╭─ Фрагмент текста

Вот вы меня спросили, поехал ли бы я... А это зависит от того, куда бы я поехал, перед кем бы выступать. Нужно ли там вообще выступать сейчас, если мы говорим о территориях, где сейчас идет война? А в другие территории я бы просто сам бы не поехал. Я ни в Харьков не поехал бы, ни в Киев не поехал бы, ни в Одессу. Просто не поехал бы.
А вот нужен ли я там, где идет война — это большой вопрос. Там люди погибают просто. И то, что мы с вами говорим, — это все очень абстрактно. А там все очень конкретно. Там разрывается снаряд и падают люди. Люди сражаются, и я не уверен, что им нужна сейчас песня. Вот зачем я им? Мол, расскажи мне, солдат, как погиб ты в бою? Есть у меня песня, связанная с этим. Но я не уверен, что она сейчас им нужна, понимаете?

╰─

▸ Условие задания: Назовите все города, упомянутые во фрагменте текста. Приведенные далее записи не связаны с фрагментом текста.

╭─ Данные для анализа

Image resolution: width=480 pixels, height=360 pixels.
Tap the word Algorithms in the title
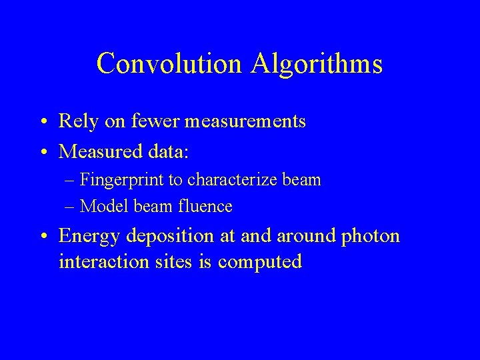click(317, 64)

╰─
╭─ Данные для анализа

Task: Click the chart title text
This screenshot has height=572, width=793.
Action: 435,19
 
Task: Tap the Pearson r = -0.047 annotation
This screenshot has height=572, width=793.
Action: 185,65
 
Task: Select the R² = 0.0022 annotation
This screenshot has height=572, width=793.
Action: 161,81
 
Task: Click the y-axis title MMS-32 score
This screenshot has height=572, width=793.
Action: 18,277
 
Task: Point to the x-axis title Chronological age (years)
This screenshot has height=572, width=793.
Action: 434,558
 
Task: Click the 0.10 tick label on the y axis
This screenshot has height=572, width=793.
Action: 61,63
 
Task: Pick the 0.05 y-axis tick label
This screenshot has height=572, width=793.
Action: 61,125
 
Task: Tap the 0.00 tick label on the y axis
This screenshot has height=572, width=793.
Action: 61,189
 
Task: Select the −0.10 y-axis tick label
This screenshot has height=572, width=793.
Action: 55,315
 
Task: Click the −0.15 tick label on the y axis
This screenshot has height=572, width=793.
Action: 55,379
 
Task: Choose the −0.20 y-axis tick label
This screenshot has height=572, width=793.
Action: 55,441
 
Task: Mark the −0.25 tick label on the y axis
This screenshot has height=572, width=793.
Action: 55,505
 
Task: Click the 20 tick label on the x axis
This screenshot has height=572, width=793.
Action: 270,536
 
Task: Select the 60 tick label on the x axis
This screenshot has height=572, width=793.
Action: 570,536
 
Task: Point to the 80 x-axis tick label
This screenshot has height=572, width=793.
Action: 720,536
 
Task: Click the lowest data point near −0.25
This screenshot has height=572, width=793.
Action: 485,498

╰─

▸ Поле ответа: Харьков, Киев, Одесса.